A Priebke se le llena la boca hablando de él: "Es un señor muy gentil y se desvive por atenderme. Ahora está en el Himalaya, pero había suspendido el viaje dos veces para quedarse conmigo".
_¿Usted lo conocía de antes?
_No, no. Lo conocí ahora. Vino a verme a la cárcel, hablamos y le firmé un poder para que me representara ante los tribunales. Para cualquier cosa hay que hablar con él. Esta casa donde yo vivo es del señor Giachini, y él mismo vive acá.
Un preso de lujo
La casa donde Erich Priebke cumple su arresto es un departamento de seis ambientes. Se accede por un pequeño hall. La primera puerta a la izquierda da a una sala donde hay un televisor y un sofá de tres cuerpos, que es donde el detenido atiende a sus visitantes.

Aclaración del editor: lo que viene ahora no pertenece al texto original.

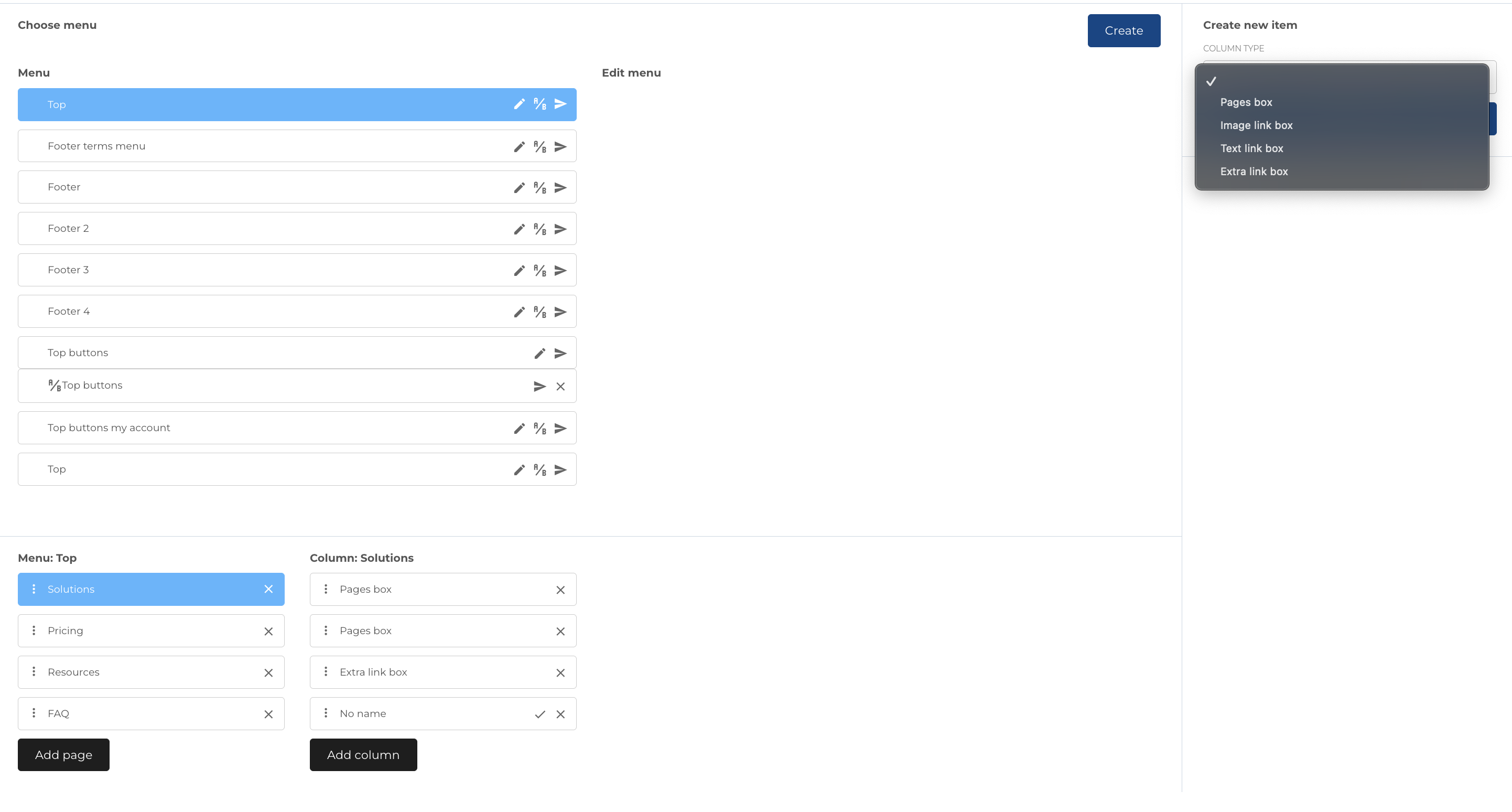The width and height of the screenshot is (1512, 812).
Task: Click the Add column button
Action: tap(363, 754)
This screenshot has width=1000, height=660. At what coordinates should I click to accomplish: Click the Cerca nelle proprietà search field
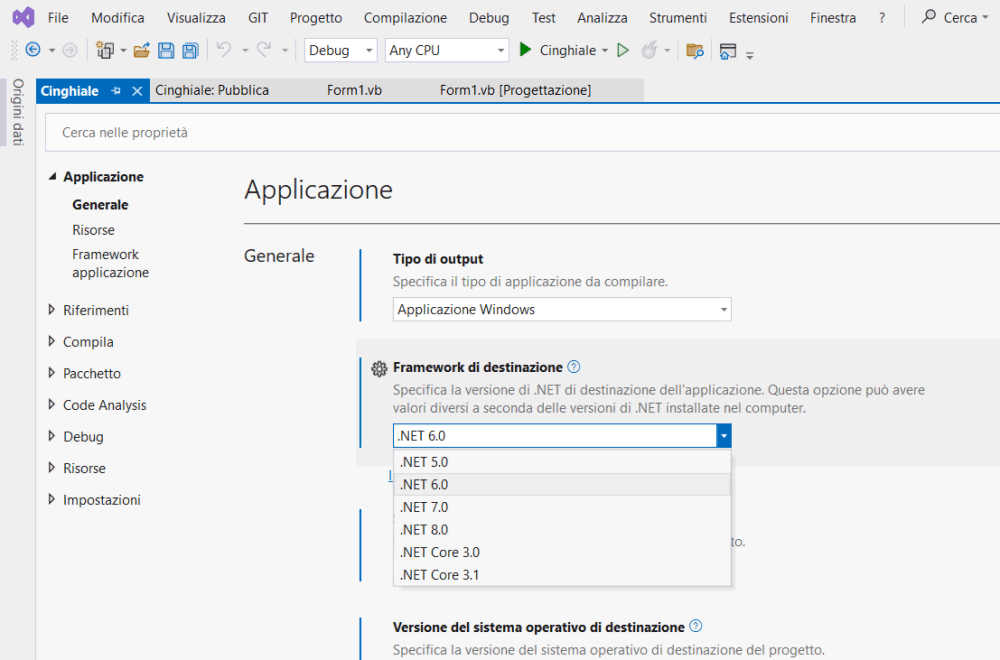click(500, 132)
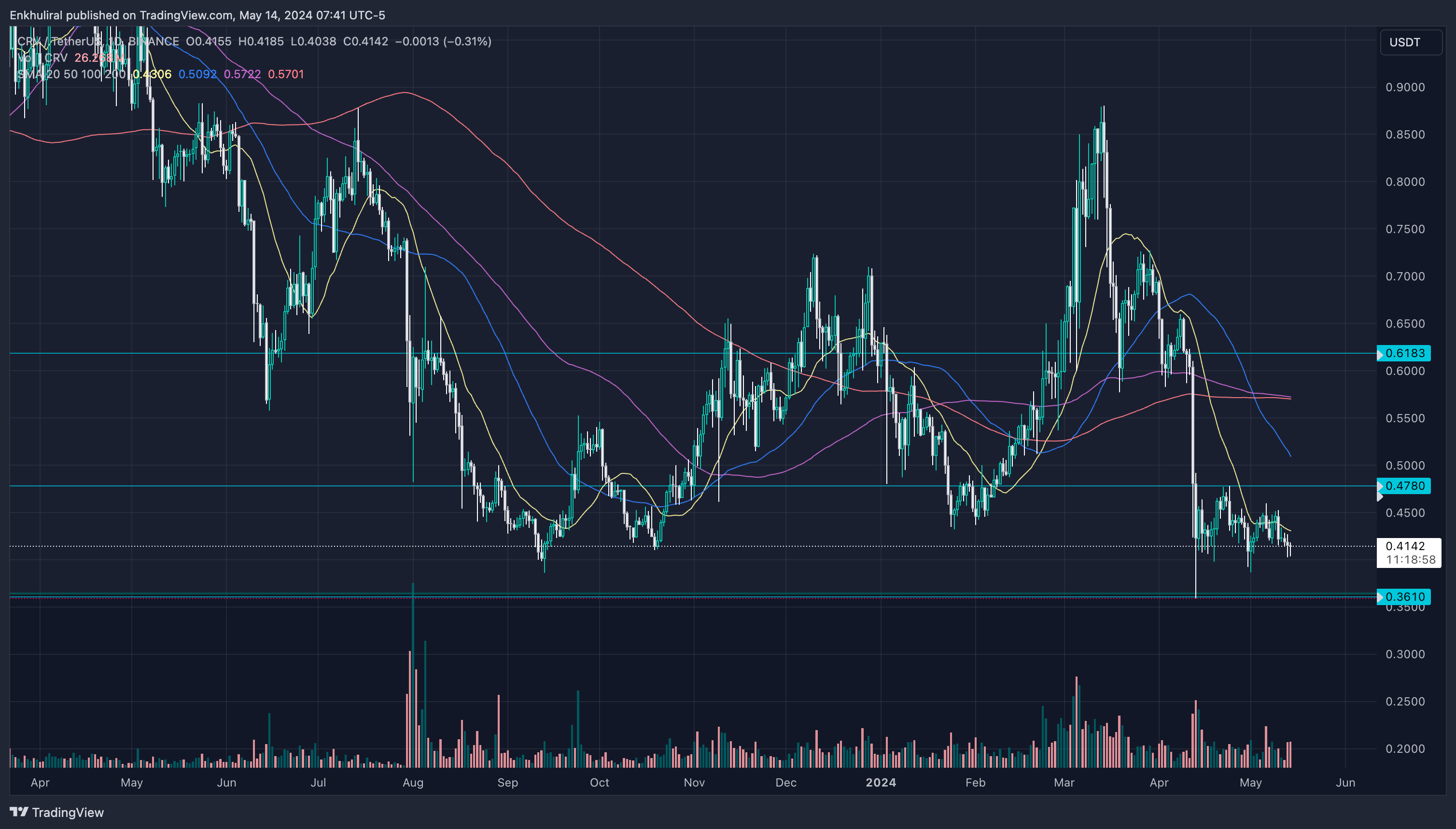Click the CRV / TetherUS symbol title
Screen dimensions: 1456x829
click(60, 41)
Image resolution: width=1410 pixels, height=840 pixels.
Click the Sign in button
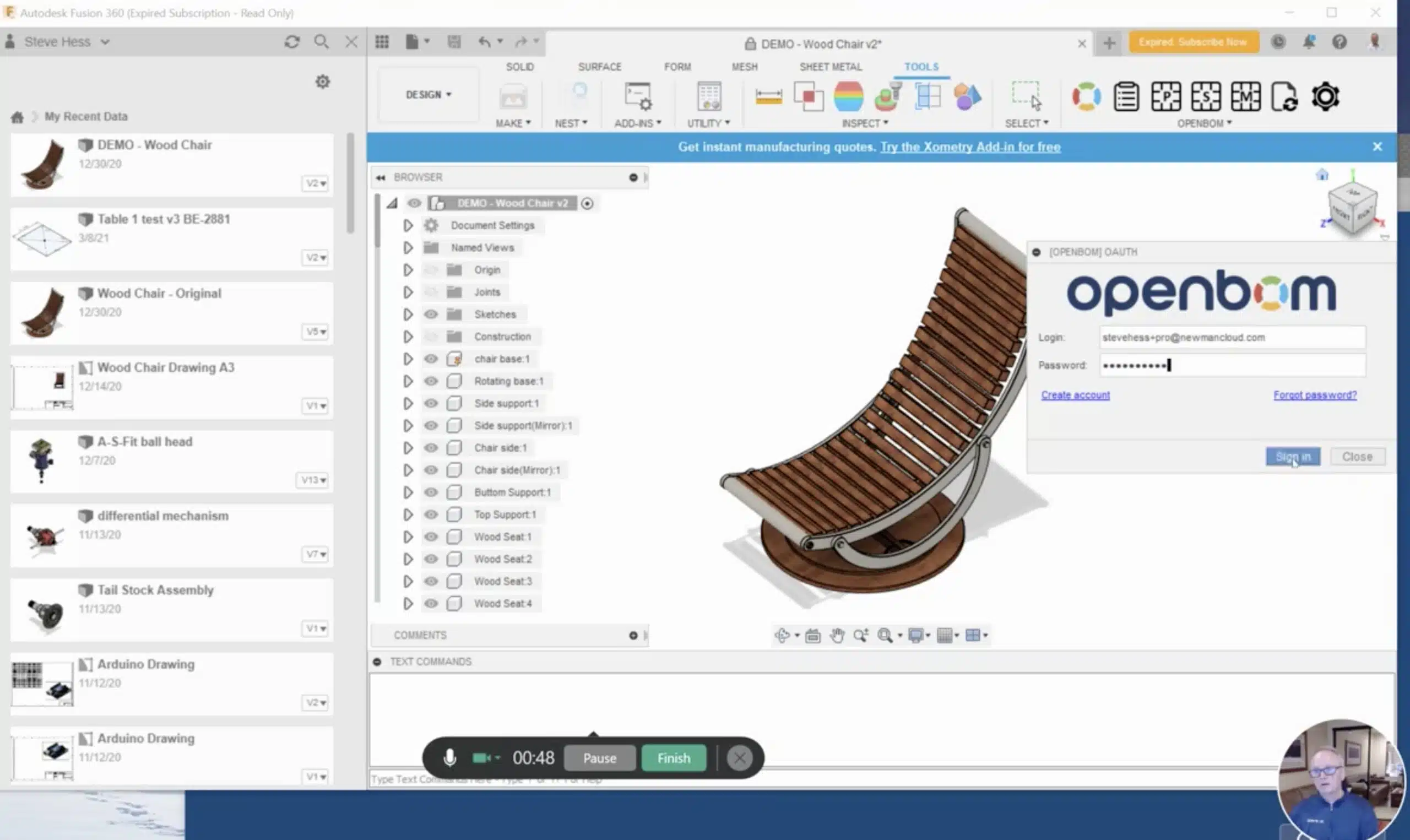1293,456
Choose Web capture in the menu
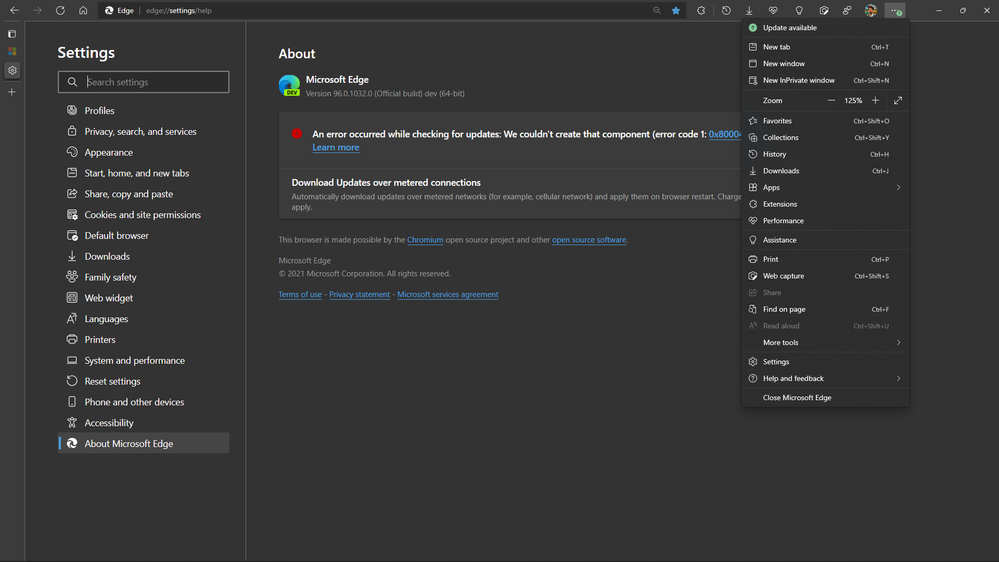Image resolution: width=999 pixels, height=562 pixels. [783, 276]
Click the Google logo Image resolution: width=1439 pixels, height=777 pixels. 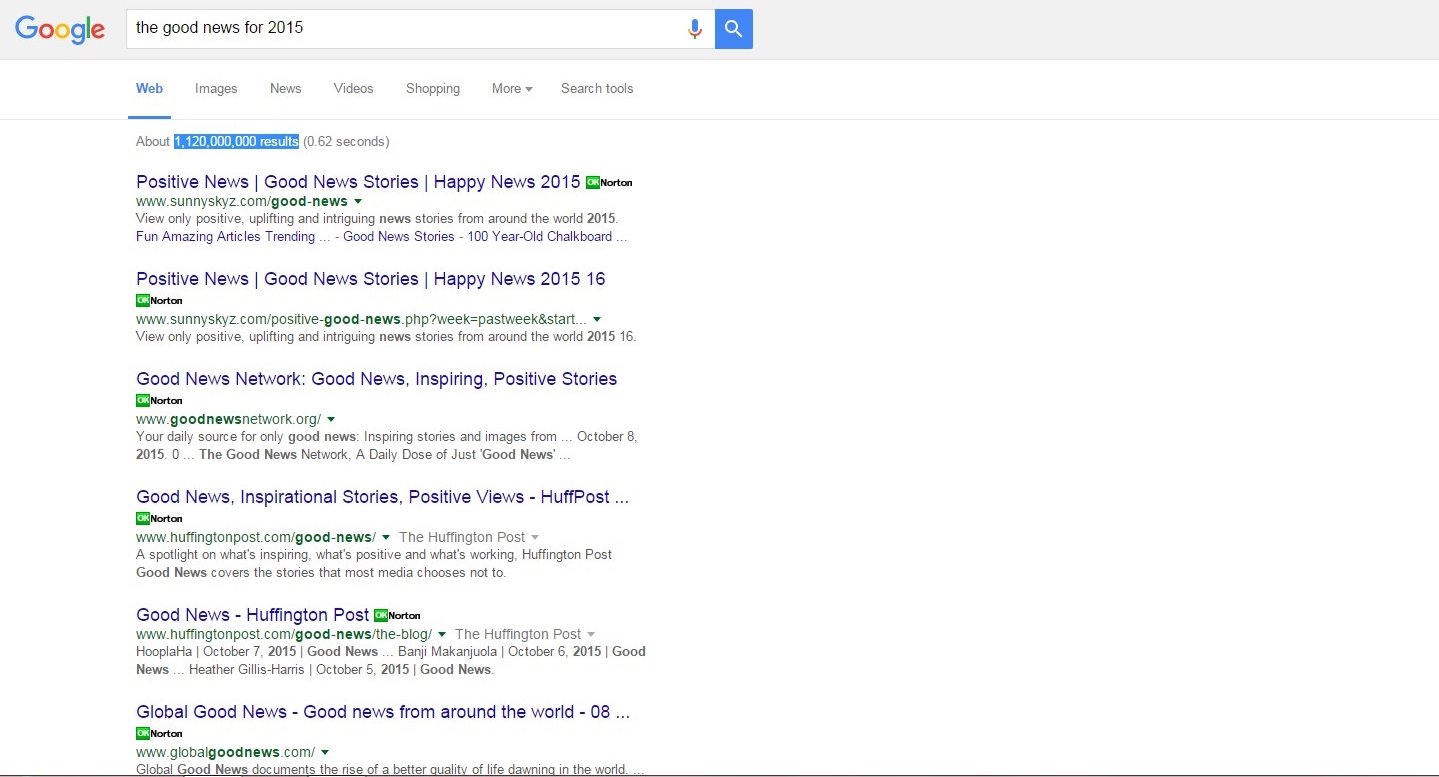click(x=60, y=29)
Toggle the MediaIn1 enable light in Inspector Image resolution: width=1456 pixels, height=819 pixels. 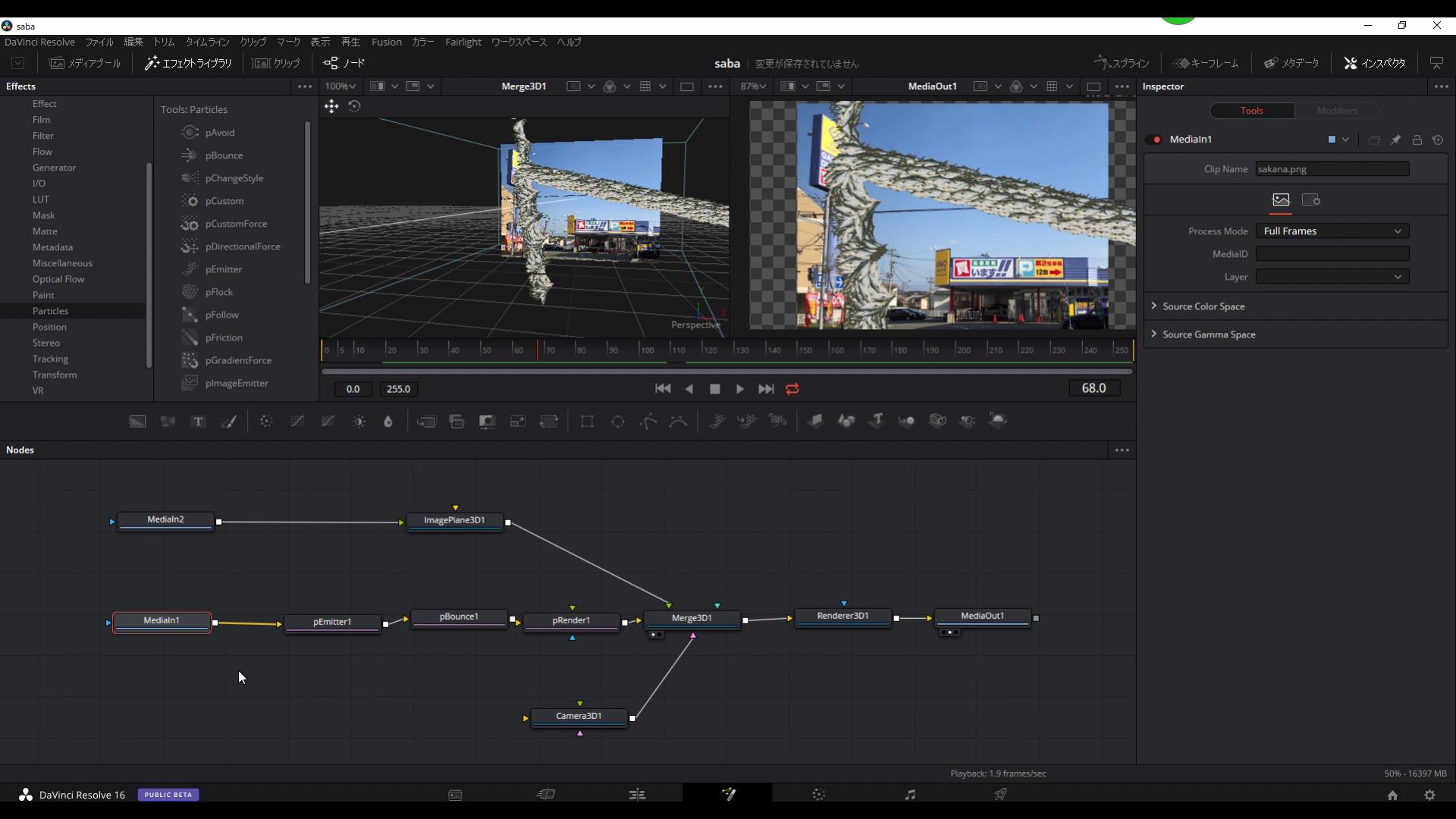pos(1156,140)

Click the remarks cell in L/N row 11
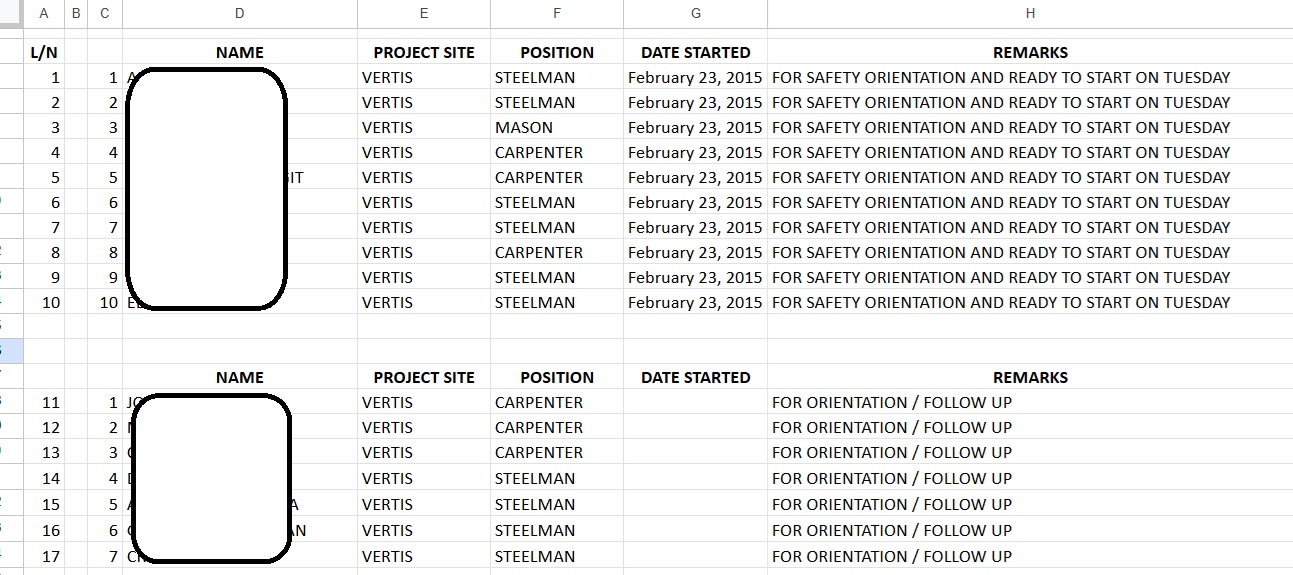coord(1030,403)
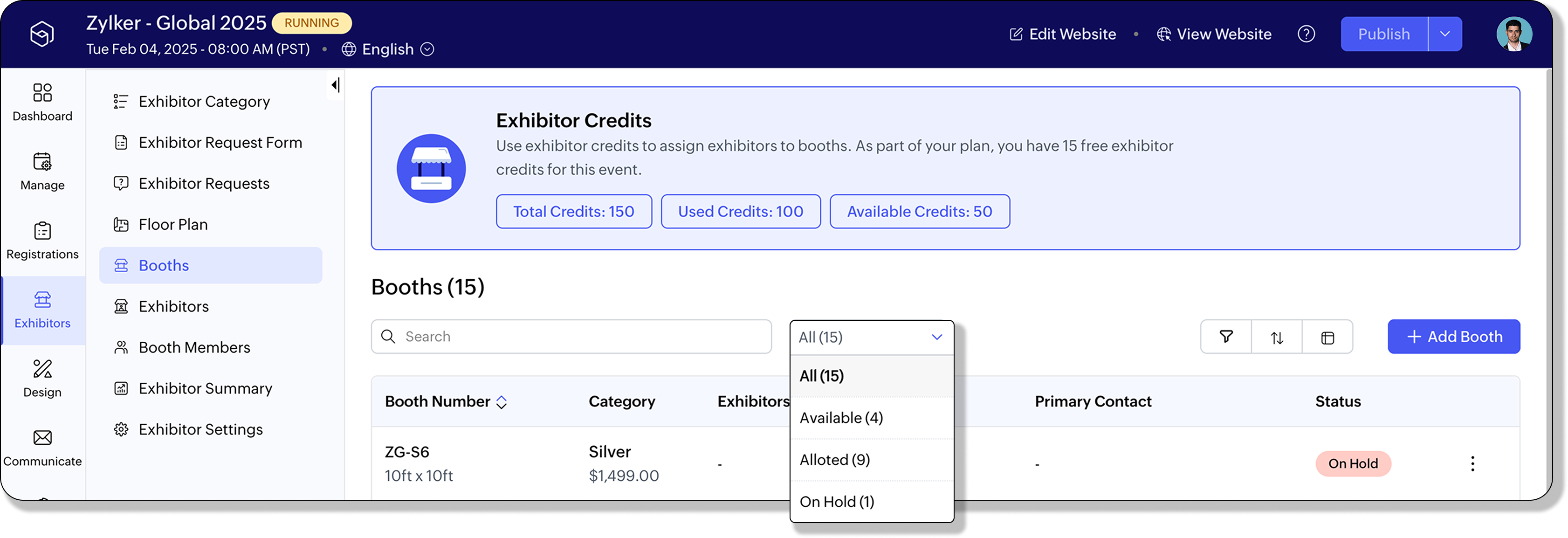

Siguiendo por el pasillo, la segunda puerta da a la habitación de Priebke. Es un ambiente amplio, con una cama de una plaza junto a una pared y un escritorio con una máquina de escribir eléctrica y lleno de cartas.
Contestar cartas es, justamente, la principal ocupación del ex capitán SS. Mario Spataro, un periodista free-lance de confesa ideología fascista que lo visita regularmente, dice que todos los días recibe una docena. "Le escriben de todo el mundo, y el señor Priebke contesta cada una de ellas".
Según Spataro, la mayor parte de la correspondencia llega desde el interior de Italia y desde Alemania, y muy de cuando en cuando alguna desde la Argentina. "Después del último fallo, que confirmó la sentencia, recibió ciento cincuenta cartas en tres días. Esa sentencia lo abatió y estuvo dos semanas sin escribir. Después las contestó todas".
Priebke -dice Spataro- viste siempre camisa y pantalón sport, pero jamás un jean, y tiene un exacerbado sentido del ahorro: "Anda por la casa apagando las luces innecesarias y no abre un frasco nuevo de dulce sin antes acabar el anterior".
¿Visitas? Una por día, durante una hora: entre 13.30 y 14.30. ¿Comidas? Pescados, pastas y salchichas con chucrut. ¿Personal de servicio? Una señora que hace las compras y cocina, y el empleado de una lavandería automática que retira la ropa blanca una vez por la semana. ¿Amigos? Amigos...
La primera persona que se acercó a Erich Priebke cuando llegó a Italia detenido fue una mujer. Se llamaba Mary Pace, era escritora y comenzó a visitarlo en la prisión militar de Forte Boccea.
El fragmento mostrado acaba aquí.